DATA SHOWN.
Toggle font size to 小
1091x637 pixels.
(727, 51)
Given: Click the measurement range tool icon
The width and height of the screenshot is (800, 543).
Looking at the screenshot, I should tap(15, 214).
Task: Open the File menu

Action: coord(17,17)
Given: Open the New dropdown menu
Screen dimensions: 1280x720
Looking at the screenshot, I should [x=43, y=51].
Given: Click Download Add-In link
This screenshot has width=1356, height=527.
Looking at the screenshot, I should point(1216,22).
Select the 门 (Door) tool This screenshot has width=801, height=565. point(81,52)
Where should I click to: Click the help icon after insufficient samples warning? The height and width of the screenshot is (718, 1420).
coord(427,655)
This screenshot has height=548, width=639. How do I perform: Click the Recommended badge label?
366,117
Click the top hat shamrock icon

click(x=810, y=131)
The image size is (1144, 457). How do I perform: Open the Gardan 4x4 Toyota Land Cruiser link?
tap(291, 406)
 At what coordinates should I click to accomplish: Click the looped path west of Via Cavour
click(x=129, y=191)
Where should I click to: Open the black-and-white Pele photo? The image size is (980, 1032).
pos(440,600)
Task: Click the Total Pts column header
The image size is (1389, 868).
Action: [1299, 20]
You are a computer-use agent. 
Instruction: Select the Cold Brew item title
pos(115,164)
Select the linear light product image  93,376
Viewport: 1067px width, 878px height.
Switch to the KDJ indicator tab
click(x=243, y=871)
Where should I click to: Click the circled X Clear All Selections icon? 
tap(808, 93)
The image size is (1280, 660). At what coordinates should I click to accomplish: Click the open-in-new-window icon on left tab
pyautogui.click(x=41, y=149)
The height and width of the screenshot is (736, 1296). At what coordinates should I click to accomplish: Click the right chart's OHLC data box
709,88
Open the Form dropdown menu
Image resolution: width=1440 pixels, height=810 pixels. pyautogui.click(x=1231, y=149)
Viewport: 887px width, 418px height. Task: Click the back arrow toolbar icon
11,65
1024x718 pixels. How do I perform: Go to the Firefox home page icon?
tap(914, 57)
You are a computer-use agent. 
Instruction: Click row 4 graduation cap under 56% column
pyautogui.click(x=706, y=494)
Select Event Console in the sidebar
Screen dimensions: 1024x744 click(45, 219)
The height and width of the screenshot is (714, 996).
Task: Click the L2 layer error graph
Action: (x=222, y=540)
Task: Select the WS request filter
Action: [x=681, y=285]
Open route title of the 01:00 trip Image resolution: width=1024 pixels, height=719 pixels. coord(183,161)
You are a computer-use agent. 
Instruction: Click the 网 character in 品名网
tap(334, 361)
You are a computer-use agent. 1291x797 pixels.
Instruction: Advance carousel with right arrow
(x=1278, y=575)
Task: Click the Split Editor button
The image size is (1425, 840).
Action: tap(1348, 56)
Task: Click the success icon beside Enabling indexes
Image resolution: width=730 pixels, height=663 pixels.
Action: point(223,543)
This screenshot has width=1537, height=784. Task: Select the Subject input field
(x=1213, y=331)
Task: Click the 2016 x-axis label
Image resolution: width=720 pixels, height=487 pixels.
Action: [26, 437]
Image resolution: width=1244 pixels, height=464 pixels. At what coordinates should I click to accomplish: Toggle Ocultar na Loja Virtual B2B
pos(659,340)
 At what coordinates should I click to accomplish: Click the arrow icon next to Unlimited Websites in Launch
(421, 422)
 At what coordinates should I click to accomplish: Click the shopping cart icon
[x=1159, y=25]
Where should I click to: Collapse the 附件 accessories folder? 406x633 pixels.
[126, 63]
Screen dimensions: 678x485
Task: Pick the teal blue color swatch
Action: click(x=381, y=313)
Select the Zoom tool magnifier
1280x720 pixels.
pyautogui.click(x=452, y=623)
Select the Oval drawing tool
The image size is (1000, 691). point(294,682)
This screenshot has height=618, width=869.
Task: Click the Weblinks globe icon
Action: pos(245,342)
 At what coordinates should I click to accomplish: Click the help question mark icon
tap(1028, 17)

WHAT THIS TASK INVOLVES. Report back each line in the material above that contains the string "Given".

ANSWER BOX.
Given: Click the measurement range tool icon
Given: Open the New dropdown menu
Given: Click Download Add-In link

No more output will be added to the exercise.